Richard Robert Wright Jr. (1878-1967)

Dr. Richard R. Wright, Jr. (New York Public Library)
Dr. Richard R. Wright, Jr. (New York Public Library)

American sociologist, social worker, and minister Richard Robert Wright Jr. was born on April 16, 1878, in Cuthbert, Georgia to Richard Robert Wright, Sr., who had been born into slavery but graduated from Atlanta University and founded the National Freedom Day Association. Wright’s mother, Lydia Elizabeth Howard Wright, also attended Atlanta University.

Wright graduated from Georgia State Industrial College for Colored Youth (now Savannah State University) in Savannah, Georgia in 1898. His father, Richard R. Wright Sr., was then President of the institution. Two years later Richard Wright Jr. was ordained an African Methodist Episcopal (AME) minister. Needing more formal education for his calling, Wright enrolled in the University of Chicago’s Divinity School and received a Bachelor of Divinity Degree in 1901 and a Master of Arts degree in Biblical Languages in 1904.

In 1903, Wright, influenced by sociologist W.E.B. Du Bois, worked as a cargo crew member to take a steamship to Germany where he studied for two years at the University of Berlin and later at the University of Leipzig in Berlin. There he completed a thesis, “The Historicity of the Acts of the Apostles.” Upon returning to the United States in 1906, he founded the Eighth Ward Building and Loan Association in Atlanta. In 1909 he became the editor of The Christian Recorder, the official organ of the African Methodist Episcopal Church, a post he held until 1936. In 1910, he and Charlotte Crogman, daughter of William H. Crogman, the first African American president of Atlanta University (now Clark Atlanta University), were married.

Richard R. Wright, Jr. (Wikipedia)
Richard R. Wright, Jr. (Wikipedia)

In 1911 Wright earned a Doctor of Philosophy degree in sociology from the University of Pennsylvania in Philadelphia, Pennsylvania. He was the second African American to receive that degree after Pezavia O’Connell who earned a PhD. in 1898 in Semitic Studies. Wright’s dissertation was “History of the Pennsylvania Negro.” Over time Wright published other works including “The Teaching of Jesus: a study in the theology of the gospels,” and “The Negroes of Philadelphia,” in the Philadelphia Ledger;” “The Economic Conditions of the Negro in the North,” in Southern Workman,” and “The Negro Problem; What It Is, and What It Is Not,” in African Methodist Episcopal Review.
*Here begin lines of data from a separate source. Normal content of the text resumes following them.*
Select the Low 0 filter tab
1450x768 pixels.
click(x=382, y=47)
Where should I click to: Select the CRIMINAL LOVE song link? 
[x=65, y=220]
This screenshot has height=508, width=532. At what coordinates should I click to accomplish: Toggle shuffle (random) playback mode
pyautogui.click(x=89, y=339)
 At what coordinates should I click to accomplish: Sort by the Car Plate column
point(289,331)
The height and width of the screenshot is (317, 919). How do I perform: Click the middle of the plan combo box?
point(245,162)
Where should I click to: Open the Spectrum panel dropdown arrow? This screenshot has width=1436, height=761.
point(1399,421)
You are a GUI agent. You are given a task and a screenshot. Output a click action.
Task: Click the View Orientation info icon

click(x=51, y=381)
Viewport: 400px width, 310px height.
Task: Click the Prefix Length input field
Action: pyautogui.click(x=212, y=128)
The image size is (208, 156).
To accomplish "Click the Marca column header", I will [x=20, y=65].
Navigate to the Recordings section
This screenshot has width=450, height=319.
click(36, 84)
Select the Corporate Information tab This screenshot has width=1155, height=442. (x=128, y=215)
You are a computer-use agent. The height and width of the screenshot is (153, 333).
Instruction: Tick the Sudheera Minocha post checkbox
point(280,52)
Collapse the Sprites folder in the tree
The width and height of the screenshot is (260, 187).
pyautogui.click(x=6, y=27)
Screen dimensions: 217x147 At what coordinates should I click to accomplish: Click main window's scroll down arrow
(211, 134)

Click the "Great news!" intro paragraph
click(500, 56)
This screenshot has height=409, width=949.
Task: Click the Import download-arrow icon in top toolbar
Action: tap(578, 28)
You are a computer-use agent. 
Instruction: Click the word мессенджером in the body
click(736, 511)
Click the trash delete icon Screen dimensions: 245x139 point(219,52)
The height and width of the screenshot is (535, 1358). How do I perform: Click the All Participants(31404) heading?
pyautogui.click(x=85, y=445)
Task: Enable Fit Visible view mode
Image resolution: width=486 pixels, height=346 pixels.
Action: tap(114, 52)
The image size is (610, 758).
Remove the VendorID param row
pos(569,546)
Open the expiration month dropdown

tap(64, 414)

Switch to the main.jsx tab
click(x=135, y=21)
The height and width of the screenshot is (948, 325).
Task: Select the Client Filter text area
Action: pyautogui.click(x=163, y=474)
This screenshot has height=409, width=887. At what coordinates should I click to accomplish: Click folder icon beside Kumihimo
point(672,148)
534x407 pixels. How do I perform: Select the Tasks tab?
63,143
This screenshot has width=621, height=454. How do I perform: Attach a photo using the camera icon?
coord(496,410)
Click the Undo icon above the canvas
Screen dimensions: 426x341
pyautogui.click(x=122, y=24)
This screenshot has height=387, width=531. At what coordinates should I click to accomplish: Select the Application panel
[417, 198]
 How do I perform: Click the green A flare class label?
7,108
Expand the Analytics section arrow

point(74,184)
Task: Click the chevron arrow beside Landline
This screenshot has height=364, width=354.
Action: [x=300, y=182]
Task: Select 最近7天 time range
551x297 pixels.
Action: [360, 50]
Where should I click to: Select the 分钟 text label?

In 1928, Wright became the pastor of Ward AME Church in Philadelphia. Wright joined his father, Richard R. Wright Sr., who in 1921, after serving 30 years a President of Georgia State Industrial College for Colored Youth in Savanah, founded Citizens and Southern Bank and Trust Company in Philadelphia which by 1940 had more than $5.5 million. There the younger Wright assisted thousands of African Americans in Philadelphia with employment, owning homes and properties, and developing businesses. In 1932, In 1932 Wright moved to Wilberforce, Ohio to become the 9th President of Wilberforce University. He held that post from 1932 to 1936 and again from 1941 to 1942. In 1936, Wright became a bishop of the AME Church with the assignment of traveling with a contingent to South Africa to open more than 50 new schools.

Rev. Dr. Richard Robert Wright Jr. died on December 12, 1967, in Delaware County, Pennsylvania. He was 89. Wright left a nearly unmatched legacy of service to African Americans for four decades.